Start of TASK INPUT
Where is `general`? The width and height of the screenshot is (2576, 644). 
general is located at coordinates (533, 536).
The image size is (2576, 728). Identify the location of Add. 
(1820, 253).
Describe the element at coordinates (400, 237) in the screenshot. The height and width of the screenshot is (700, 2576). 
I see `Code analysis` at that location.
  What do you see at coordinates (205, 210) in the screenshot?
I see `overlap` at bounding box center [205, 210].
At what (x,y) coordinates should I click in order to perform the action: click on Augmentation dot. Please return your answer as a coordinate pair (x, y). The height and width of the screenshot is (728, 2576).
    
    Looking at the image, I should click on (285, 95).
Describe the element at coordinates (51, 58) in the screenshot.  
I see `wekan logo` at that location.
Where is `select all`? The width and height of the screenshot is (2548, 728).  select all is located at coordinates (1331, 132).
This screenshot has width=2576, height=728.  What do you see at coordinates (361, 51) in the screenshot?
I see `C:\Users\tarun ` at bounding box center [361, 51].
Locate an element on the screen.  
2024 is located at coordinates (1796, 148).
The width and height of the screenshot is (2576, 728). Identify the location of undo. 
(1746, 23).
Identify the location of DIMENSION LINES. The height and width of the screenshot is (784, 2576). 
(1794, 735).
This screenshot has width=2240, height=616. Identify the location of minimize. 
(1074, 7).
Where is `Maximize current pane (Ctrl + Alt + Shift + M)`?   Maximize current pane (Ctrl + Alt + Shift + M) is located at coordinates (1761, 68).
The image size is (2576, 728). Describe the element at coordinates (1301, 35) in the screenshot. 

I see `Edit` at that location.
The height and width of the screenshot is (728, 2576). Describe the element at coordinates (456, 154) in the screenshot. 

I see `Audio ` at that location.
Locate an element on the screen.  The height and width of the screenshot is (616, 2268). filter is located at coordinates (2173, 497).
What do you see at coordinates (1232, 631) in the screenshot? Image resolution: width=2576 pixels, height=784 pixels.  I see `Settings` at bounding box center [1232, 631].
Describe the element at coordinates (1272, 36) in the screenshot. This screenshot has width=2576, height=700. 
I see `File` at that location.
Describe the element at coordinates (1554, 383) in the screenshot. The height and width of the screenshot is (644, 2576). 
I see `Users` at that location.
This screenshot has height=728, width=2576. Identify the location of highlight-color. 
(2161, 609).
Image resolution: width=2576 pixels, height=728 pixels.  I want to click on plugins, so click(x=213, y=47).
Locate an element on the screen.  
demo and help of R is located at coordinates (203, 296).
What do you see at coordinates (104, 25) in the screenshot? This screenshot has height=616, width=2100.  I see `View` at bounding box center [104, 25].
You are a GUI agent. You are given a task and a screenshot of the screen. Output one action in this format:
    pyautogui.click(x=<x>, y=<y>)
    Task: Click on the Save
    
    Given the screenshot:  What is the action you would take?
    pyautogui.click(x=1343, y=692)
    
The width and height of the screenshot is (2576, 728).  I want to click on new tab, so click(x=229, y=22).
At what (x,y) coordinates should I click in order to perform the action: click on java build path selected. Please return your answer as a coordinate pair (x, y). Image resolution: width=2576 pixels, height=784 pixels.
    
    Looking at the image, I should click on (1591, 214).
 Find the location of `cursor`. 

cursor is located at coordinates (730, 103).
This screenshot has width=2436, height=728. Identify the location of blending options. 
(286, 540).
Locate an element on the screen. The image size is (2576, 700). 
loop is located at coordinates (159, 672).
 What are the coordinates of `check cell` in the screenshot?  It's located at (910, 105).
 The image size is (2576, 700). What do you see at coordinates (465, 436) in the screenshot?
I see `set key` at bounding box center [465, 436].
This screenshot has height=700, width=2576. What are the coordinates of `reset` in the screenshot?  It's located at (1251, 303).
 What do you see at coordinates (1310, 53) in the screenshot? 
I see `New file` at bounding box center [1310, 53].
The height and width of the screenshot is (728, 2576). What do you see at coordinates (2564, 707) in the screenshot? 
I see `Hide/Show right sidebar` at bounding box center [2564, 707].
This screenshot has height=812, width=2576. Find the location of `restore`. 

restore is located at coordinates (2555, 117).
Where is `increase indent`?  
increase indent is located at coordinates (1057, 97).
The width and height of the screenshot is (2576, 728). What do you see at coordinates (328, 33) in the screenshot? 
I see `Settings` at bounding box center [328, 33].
End of TASK INPUT
→ **WHAT IS ASKED**:
Write out every one of the entries above, reproducing each line with no changes.

→ **FULL ANSWER**:
Where is `general`? The width and height of the screenshot is (2576, 644). 
general is located at coordinates (533, 536).
The image size is (2576, 728). Identify the location of Add. 
(1820, 253).
Describe the element at coordinates (400, 237) in the screenshot. The height and width of the screenshot is (700, 2576). 
I see `Code analysis` at that location.
  What do you see at coordinates (205, 210) in the screenshot?
I see `overlap` at bounding box center [205, 210].
At what (x,y) coordinates should I click in order to perform the action: click on Augmentation dot. Please return your answer as a coordinate pair (x, y). The height and width of the screenshot is (728, 2576).
    
    Looking at the image, I should click on (285, 95).
Describe the element at coordinates (51, 58) in the screenshot.  
I see `wekan logo` at that location.
Where is `select all`? The width and height of the screenshot is (2548, 728).  select all is located at coordinates (1331, 132).
This screenshot has width=2576, height=728.  What do you see at coordinates (361, 51) in the screenshot?
I see `C:\Users\tarun ` at bounding box center [361, 51].
Locate an element on the screen.  
2024 is located at coordinates (1796, 148).
The width and height of the screenshot is (2576, 728). Identify the location of undo. 
(1746, 23).
Identify the location of DIMENSION LINES. The height and width of the screenshot is (784, 2576). 
(1794, 735).
This screenshot has width=2240, height=616. Identify the location of minimize. 
(1074, 7).
Where is `Maximize current pane (Ctrl + Alt + Shift + M)`?   Maximize current pane (Ctrl + Alt + Shift + M) is located at coordinates (1761, 68).
The image size is (2576, 728). Describe the element at coordinates (1301, 35) in the screenshot. 

I see `Edit` at that location.
The height and width of the screenshot is (728, 2576). Describe the element at coordinates (456, 154) in the screenshot. 

I see `Audio ` at that location.
Locate an element on the screen.  The height and width of the screenshot is (616, 2268). filter is located at coordinates (2173, 497).
What do you see at coordinates (1232, 631) in the screenshot? Image resolution: width=2576 pixels, height=784 pixels.  I see `Settings` at bounding box center [1232, 631].
Describe the element at coordinates (1272, 36) in the screenshot. This screenshot has width=2576, height=700. 
I see `File` at that location.
Describe the element at coordinates (1554, 383) in the screenshot. The height and width of the screenshot is (644, 2576). 
I see `Users` at that location.
This screenshot has height=728, width=2576. Identify the location of highlight-color. 
(2161, 609).
Image resolution: width=2576 pixels, height=728 pixels.  I want to click on plugins, so click(x=213, y=47).
Locate an element on the screen.  
demo and help of R is located at coordinates (203, 296).
What do you see at coordinates (104, 25) in the screenshot? This screenshot has height=616, width=2100.  I see `View` at bounding box center [104, 25].
You are a GUI agent. You are given a task and a screenshot of the screen. Output one action in this format:
    pyautogui.click(x=<x>, y=<y>)
    Task: Click on the Save
    
    Given the screenshot:  What is the action you would take?
    pyautogui.click(x=1343, y=692)
    
The width and height of the screenshot is (2576, 728).  I want to click on new tab, so click(x=229, y=22).
At what (x,y) coordinates should I click in order to perform the action: click on java build path selected. Please return your answer as a coordinate pair (x, y). Image resolution: width=2576 pixels, height=784 pixels.
    
    Looking at the image, I should click on (1591, 214).
 Find the location of `cursor`. 

cursor is located at coordinates (730, 103).
This screenshot has width=2436, height=728. Identify the location of blending options. 
(286, 540).
Locate an element on the screen. The image size is (2576, 700). 
loop is located at coordinates (159, 672).
 What are the coordinates of `check cell` in the screenshot?  It's located at (910, 105).
 The image size is (2576, 700). What do you see at coordinates (465, 436) in the screenshot?
I see `set key` at bounding box center [465, 436].
This screenshot has height=700, width=2576. What are the coordinates of `reset` in the screenshot?  It's located at (1251, 303).
 What do you see at coordinates (1310, 53) in the screenshot? 
I see `New file` at bounding box center [1310, 53].
The height and width of the screenshot is (728, 2576). What do you see at coordinates (2564, 707) in the screenshot? 
I see `Hide/Show right sidebar` at bounding box center [2564, 707].
This screenshot has height=812, width=2576. Find the location of `restore`. 

restore is located at coordinates (2555, 117).
Where is `increase indent`?  
increase indent is located at coordinates (1057, 97).
The width and height of the screenshot is (2576, 728). What do you see at coordinates (328, 33) in the screenshot? 
I see `Settings` at bounding box center [328, 33].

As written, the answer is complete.